## TRECHO DO TEXTO
Simples assim! Daniel Espinosa não relativiza ou questiona o
calamar marciano. É tudo unidimensional e propaganda do senso comum que rege os
negócios aqui na Terra: o Deus mercado e a competição amoral.
Olhar o Universo com óculos semióticos
Mas há uma virtude no filme Vida:
mostrar que a incapacidade humana em descobrir vida extraterrestre não é apenas
tecnológica – é sobretudo psíquica.
É marcante como a narrativa
mostra a maneira dos cientistas da estação espacial e a mídia na Terra enquadrar
aquele ser unicelular a uma cadeia semiótica bem terrena. Em outras palavras,
tentam antropomorfizar o protozoário marciano.
A certa altura, um dos cientistas fala que a tentativa de reanimar
aquele ser no laboratório lembrava o filme Re-Animator
(1985). Ou o concurso entre as escolas para dar um nome à criatura,
transformando uma descoberta científica em evento mercadológico para a NASA. Ou
ainda, os pequenos movimentos dos tentáculos da criatura que sugeriam para os
cientistas movimentos de balé ou qualquer outra expressão de beleza e poesia.
Vida sugere que
estamos tão carregados semioticamente ou envolvidos em uma bolha linguística
tão espessa que mesmo se porventura esbarrarmos em algum tipo de manifestação
extraterrestre, não conseguiremos vê-la. Tendemos a antropomorfizar qualquer
coisa. Chegamos até a ver ruínas egípcias em fotos de Marte ou estátuas
humanoides na superfície da Lua.

## DESAFIOS
[A] No texto sobre o filme Vida, que exemplos mostram os cientistas e a mídia enquadrando o ser marciano numa cadeia semiótica terrena? Liste todos.
[B] Responda, com base no texto sobre o filme Vida:
(i) De que ano é o filme Re-Animator?
(ii) Segundo o texto, a incapacidade humana em descobrir vida extraterrestre é sobretudo de que natureza?
(iii) O que chegamos a ver em fotos de Marte?
[C] Continue o texto sobre o filme Vida a partir do ponto em que ele termina.

## DADOS FORNECIDOS
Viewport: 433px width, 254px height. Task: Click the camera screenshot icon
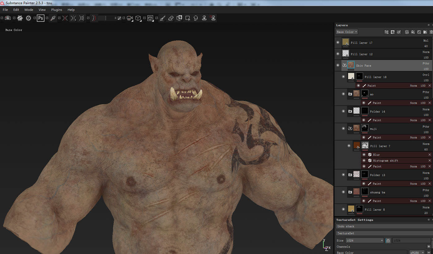pos(8,18)
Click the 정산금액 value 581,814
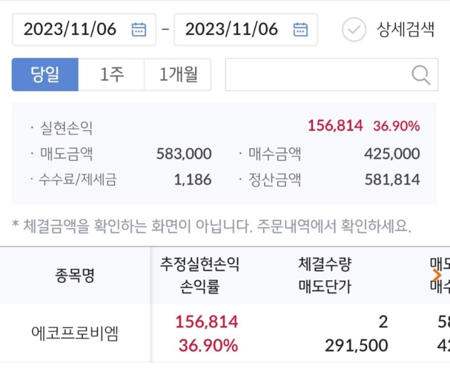 click(392, 180)
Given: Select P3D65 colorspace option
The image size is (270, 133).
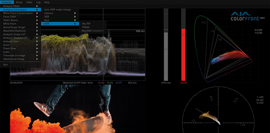Looking at the screenshot, I should [86, 27].
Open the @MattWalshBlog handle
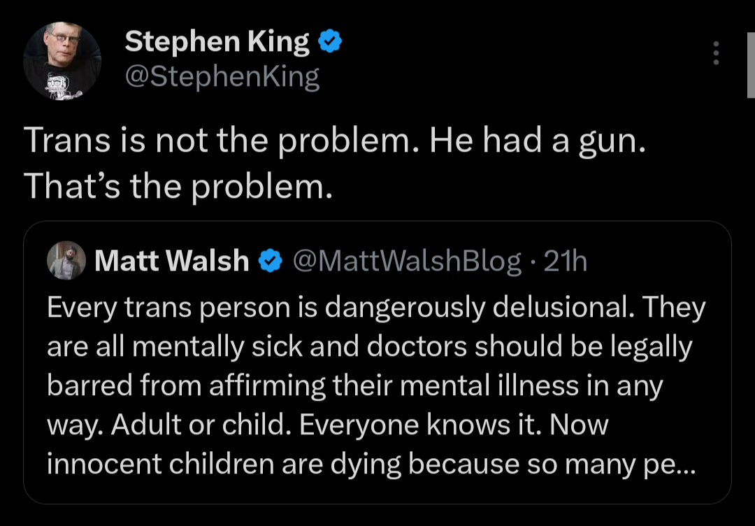The width and height of the screenshot is (755, 526). click(x=407, y=262)
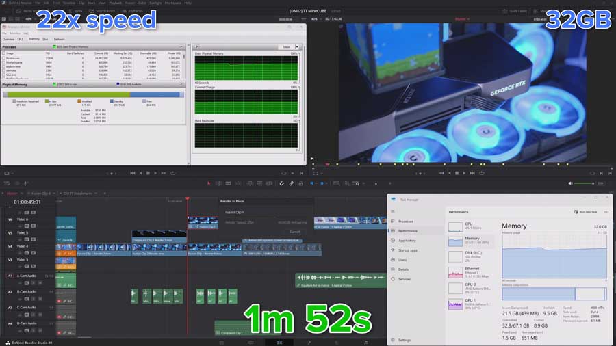616x346 pixels.
Task: Open Startup apps in Task Manager
Action: [x=409, y=250]
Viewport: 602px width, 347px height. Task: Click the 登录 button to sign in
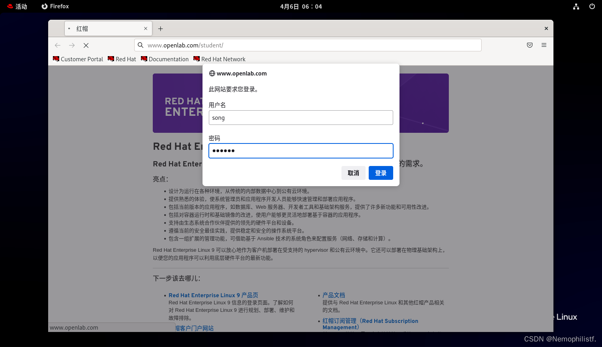tap(381, 173)

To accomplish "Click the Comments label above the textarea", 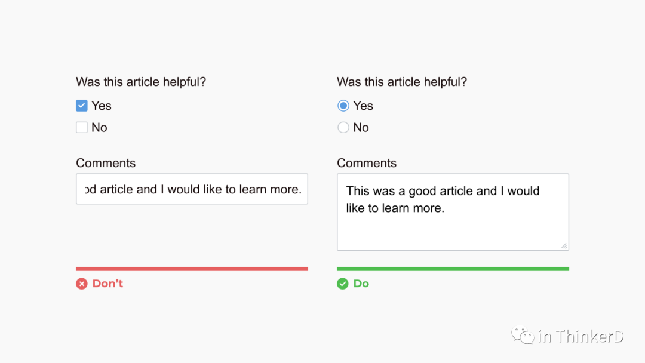I will click(367, 163).
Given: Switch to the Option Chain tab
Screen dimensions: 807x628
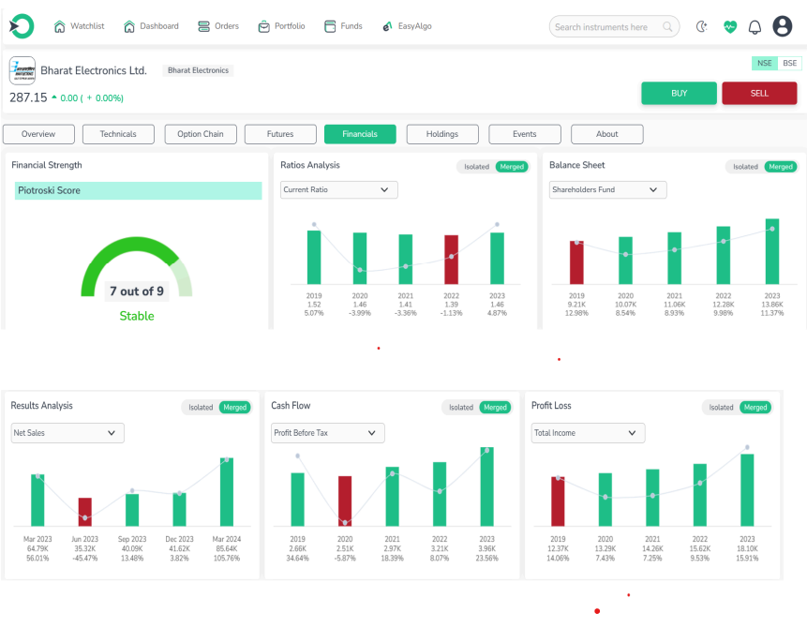Looking at the screenshot, I should tap(201, 134).
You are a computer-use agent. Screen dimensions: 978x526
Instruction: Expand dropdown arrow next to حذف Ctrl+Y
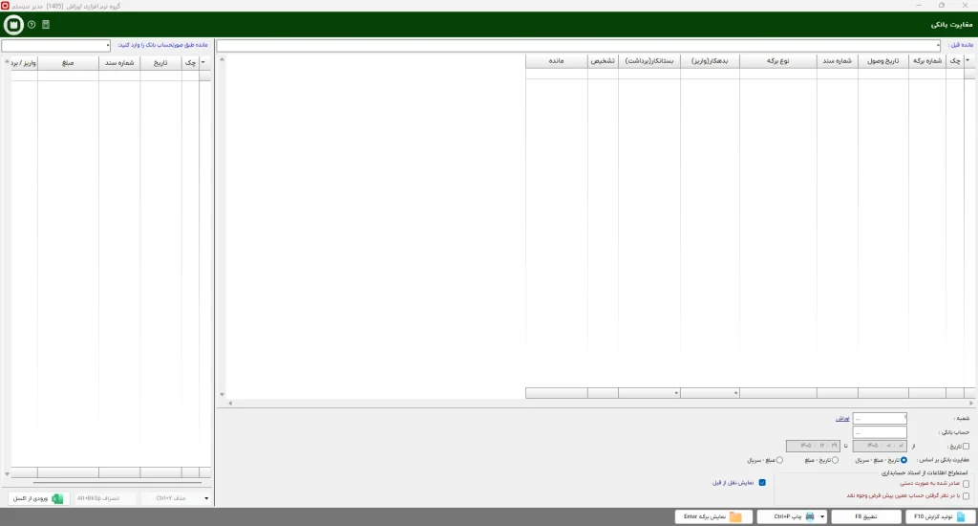tap(206, 498)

## RESPOSTAS
[A]
- Um dos cientistas diz que a tentativa de reanimar o ser no laboratório lembrava o filme Re-Animator (1985).
- Há um concurso entre as escolas para dar um nome à criatura, o que transforma a descoberta científica em evento mercadológico para a NASA.
- Os pequenos movimentos dos tentáculos da criatura sugerem aos cientistas movimentos de balé ou outra expressão de beleza e poesia.

[B]
(i) De 1985.
(ii) Psíquica.
(iii) Ruínas egípcias.

[C]
Simplesmente nossos óculos semióticos não nos abandonam, tornando
nossa espécie incomunicável com qualquer manifestação que venha a cruzar nosso
caminho.
Filmes como A Chegada
ou, de forma humorística, Marte Ataca
(1996) de Tim Burton, mostraram um pouco sobre essa impossibilidade humana. Por
que? Porque para nós vida, sexo e morte deixaram de ser eventos biológicos. São
sobretudo semióticos. É a nossa grande virtude. Mas também poderá ser o nosso
fim.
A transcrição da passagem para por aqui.